Early-rising Americans not ready for pretty childless women

Campbell Brown is apparently way too attractive and child-free for morning news audiences.

Published September 19, 2006 1:00PM (EDT)

This news won't come as a shock to people who pay attention to these things, but Radar online yesterday carried an item about why NBC's weekend "Today" anchor Campbell Brown did not get Katie Couric's abandoned gig as "Today" co-anchor. Apparently, because she is too sexy and doesn't have kids.

Brown, who spent years as NBC's White House correspondent and has reported for "Today" and "The NBC Nightly News" with Tom Brokaw and Brian Williams, has covered two presidential elections, the Clinton impeachment, the death of the pope, the Iraqi elections and Hurricane Katrina. She's also a regular "Today" contributor on subjects like closet organizing and workouts, and was considered a serious candidate to take over for Couric.

But a source involved in NBC's search for the "Today" co-anchor told Radar that, in reporter Jeff Bercovici's words, Brown "never really had a shot, on account of her youth, looks, and, especially, her lack of kids." Apparently, the "Today" show's female viewers, including a core of stay-at-home moms, "would have trouble relating to a female host without rugrats of her own." It didn't help that Brown is something of a looker, and that the network felt her less-foxy viewers might have been intimidated by her beauty. Adding to the intimidation factor is the fact that she's 37 years old. That's young enough to be nailed for her "youth" -- even though it's just two years younger than Jane Pauley was when she was traded in for a newer Deborah Norville model in 1989 -- but really too old to be single, which Brown was until April, when she married GOP strategist Dan Senor.

Ever heard the phrase "a working girl can't win"? It seems to be amplified on morning television, where Couric -- widowed mother of two, closing in on 50, not threateningly hot -- was harangued for lacking the "gravitas" to anchor the evening news. For what it's worth, Couric was not a mother when she became anchor of the "Today" show, and in her years there wound up so hamstrung -- maintaining a balance between perky and profound, grave and cheerful, smart and silly, mommy and professional, pretty and unthreatening, widow and sexual being, grown-up and teenager, rich woman and every woman -- that it often felt as if she were trying to embody some kind of idealized American female who simply does not exist in nature.

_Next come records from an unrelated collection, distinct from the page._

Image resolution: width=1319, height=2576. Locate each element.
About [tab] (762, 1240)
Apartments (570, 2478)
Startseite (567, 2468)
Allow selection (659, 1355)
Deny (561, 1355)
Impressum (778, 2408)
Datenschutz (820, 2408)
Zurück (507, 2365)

This isn't to say that Brown should have gotten the job. The woman who did, Meredith Vieira, is terrific. But she's also an example of exactly how twisted this nexus of news and maternity has become. Vieira, whose career as a young correspondent for über-serious (read: old and male) "60 Minutes" came off the tracks after she had kids and could not negotiate a suitable schedule with CBS brass, took a long detour through the far-flung fringes of journalism on "The View" before she got rewarded (surely in part for her relatable, palatable commitment to motherhood) with the co-anchor's chair on "Today." If Vieira's path serves as an example, it's of the fact that motherhood is still deemed incompatible with the demands of a career in hard news, but that those women willing to forsake the power jobs to be good moms get the big-money, fluffy morning jobs in the end.

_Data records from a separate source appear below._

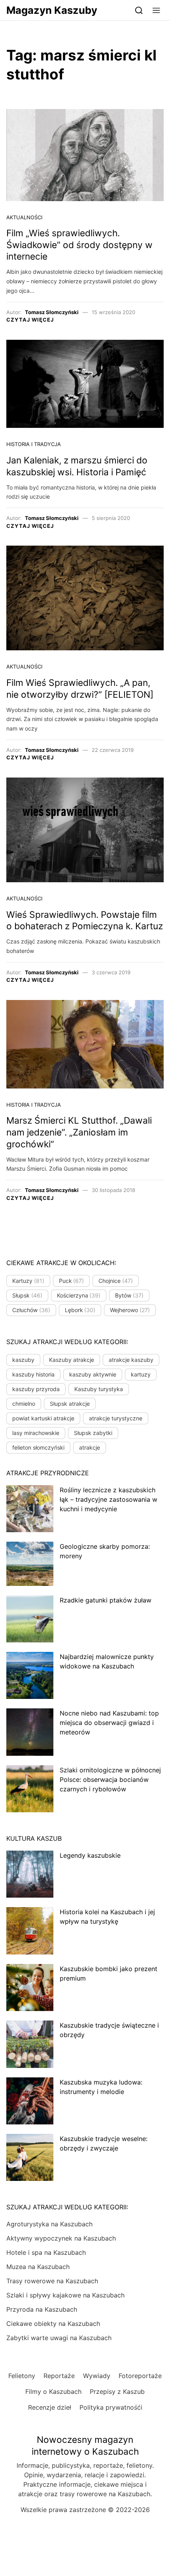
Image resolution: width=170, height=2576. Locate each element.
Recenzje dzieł (49, 2407)
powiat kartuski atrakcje (43, 1418)
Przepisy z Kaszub (117, 2391)
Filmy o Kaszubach (53, 2391)
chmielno (23, 1403)
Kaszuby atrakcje (71, 1359)
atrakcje (89, 1447)
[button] (156, 10)
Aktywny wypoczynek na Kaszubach (61, 2238)
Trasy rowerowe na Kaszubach (52, 2281)
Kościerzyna (79, 1295)
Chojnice (115, 1280)
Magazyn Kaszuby (51, 10)
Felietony (21, 2376)
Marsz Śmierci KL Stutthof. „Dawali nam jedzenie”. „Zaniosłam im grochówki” (79, 1132)
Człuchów (31, 1310)
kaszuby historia (33, 1374)
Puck (71, 1280)
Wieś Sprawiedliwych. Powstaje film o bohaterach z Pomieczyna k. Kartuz (84, 920)
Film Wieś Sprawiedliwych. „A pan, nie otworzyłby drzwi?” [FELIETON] (79, 688)
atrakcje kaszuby (131, 1359)
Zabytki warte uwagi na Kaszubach (58, 2338)
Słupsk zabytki (93, 1432)
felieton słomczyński (38, 1447)
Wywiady (96, 2376)
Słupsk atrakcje (70, 1403)
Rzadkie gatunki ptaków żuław (105, 1600)
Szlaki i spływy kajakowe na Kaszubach (65, 2295)
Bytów (129, 1295)
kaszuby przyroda (36, 1389)
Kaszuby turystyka (98, 1389)
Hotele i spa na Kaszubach (46, 2252)
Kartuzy (28, 1280)
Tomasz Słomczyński (52, 312)
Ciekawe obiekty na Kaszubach (53, 2323)
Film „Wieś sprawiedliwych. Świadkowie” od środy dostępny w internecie (79, 245)
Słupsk (27, 1295)
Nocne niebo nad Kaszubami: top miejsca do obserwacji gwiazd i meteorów (109, 1722)
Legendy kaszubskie (90, 1855)
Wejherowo (130, 1310)
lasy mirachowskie (35, 1432)
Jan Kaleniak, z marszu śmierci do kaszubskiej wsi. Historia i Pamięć (76, 466)
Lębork (80, 1310)
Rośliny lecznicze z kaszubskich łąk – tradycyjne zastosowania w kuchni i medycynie (108, 1499)
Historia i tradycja (33, 444)
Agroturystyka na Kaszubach (49, 2224)
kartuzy (141, 1374)
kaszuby (23, 1359)
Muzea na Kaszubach (38, 2267)
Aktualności (24, 217)
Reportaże (59, 2376)
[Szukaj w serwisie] (139, 10)
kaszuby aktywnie (92, 1374)
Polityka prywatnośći (110, 2407)
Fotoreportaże (140, 2376)
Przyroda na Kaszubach (41, 2309)
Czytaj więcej (30, 319)
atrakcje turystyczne (115, 1418)
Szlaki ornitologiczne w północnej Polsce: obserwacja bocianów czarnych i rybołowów (110, 1779)
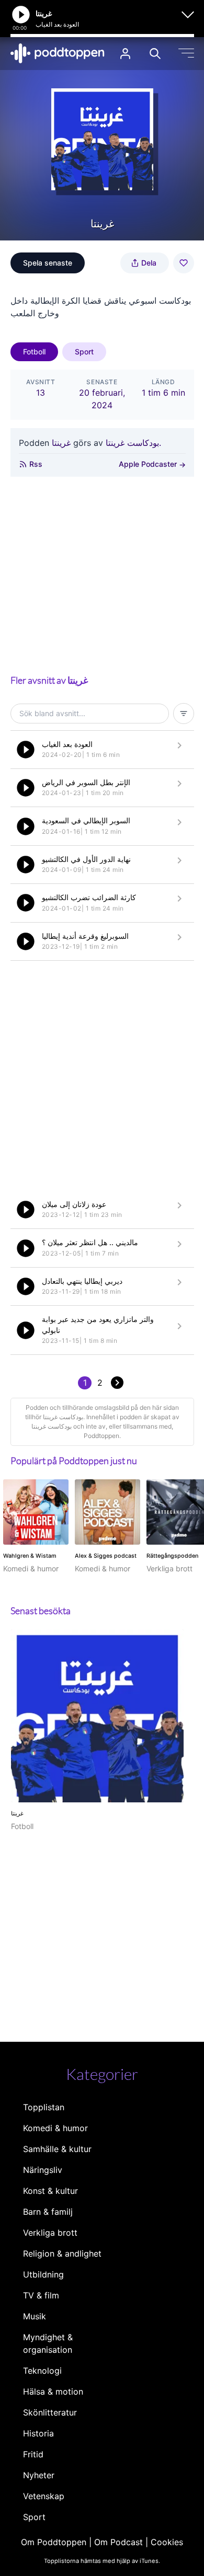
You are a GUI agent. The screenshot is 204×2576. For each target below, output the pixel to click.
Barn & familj (48, 2211)
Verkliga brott (50, 2232)
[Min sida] (125, 53)
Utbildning (43, 2274)
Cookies (167, 2542)
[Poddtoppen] (57, 53)
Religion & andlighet (62, 2253)
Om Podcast (118, 2542)
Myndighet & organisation (48, 2343)
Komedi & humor (55, 2128)
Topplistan (43, 2107)
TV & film (41, 2295)
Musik (34, 2316)
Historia (38, 2433)
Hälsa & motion (53, 2391)
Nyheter (38, 2475)
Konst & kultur (50, 2191)
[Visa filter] (183, 713)
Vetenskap (43, 2496)
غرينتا (61, 443)
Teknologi (42, 2370)
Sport (84, 351)
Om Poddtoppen (53, 2542)
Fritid (33, 2454)
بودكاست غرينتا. (133, 443)
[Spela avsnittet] (25, 749)
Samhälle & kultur (57, 2149)
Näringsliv (42, 2170)
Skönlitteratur (50, 2412)
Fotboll (34, 351)
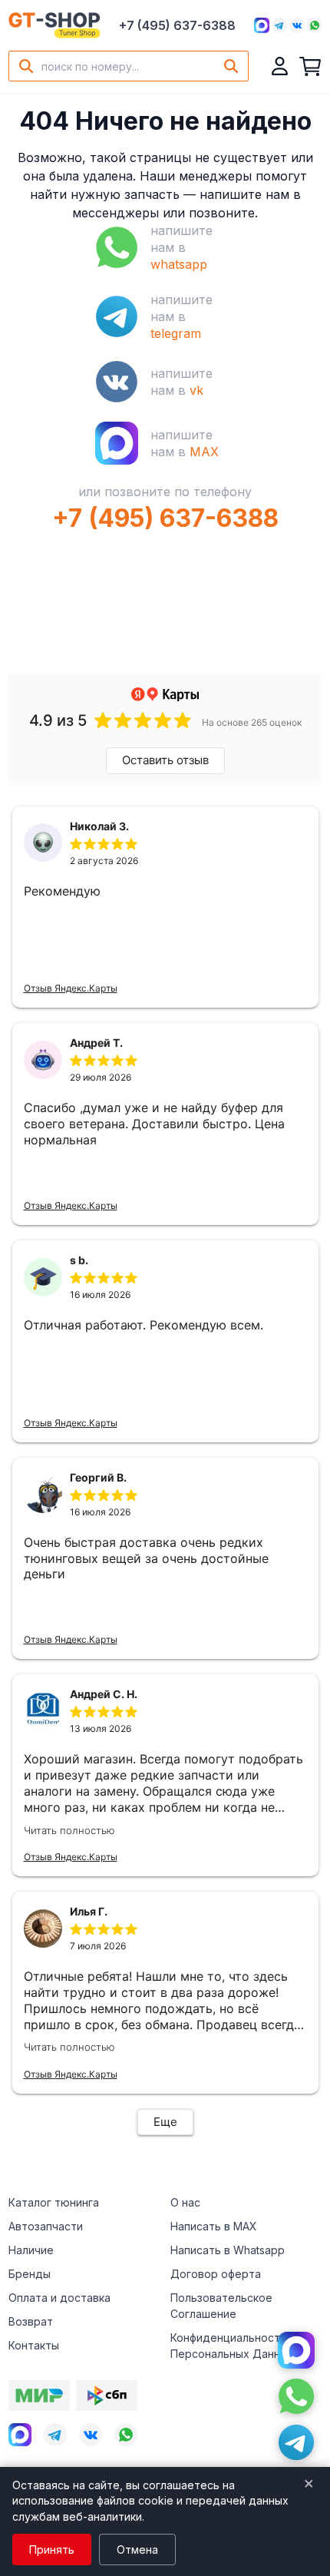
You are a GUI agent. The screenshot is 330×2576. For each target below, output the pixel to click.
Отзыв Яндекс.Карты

And those like Brown, who have not had kids, let alone sacrificed anything meaningful for them, apparently have nothing to say to American women. This is perhaps an even more startling, and covertly dangerous, assumption: that a female audience can only take their news and decorating tips from a woman who is a mom. It suggests that reproduction and maternal engagement are the most important achievements of a woman's life -- and the only grounds on which other women can relate to her.

Sure, on morning television there are lots of segments about kids that a childless anchor might not have experience with herself. But there are also stories about gardening and cooking that the average well-paid urban anchorwoman won't relate to either. Does Vieira have to have been a synchronized swimmer to cover the Olympics? Again, the notion that none of us can understand motherhood or are qualified to talk about it unless we have experienced it -- when in fact the single thing we all have in common is having been children ourselves -- becomes an ideological trap in which child rearing is the most vaunted and complex of female accomplishments, trumping every other mode of identification.

So let's hear it for morning television, where notions of femininity and professionalism get more muddled, twisted and fetishized every day. It's a relief at least that ABC thinks more of its viewers: "Good Morning America" host Diane Sawyer does not have children and seems to be relating to women just fine.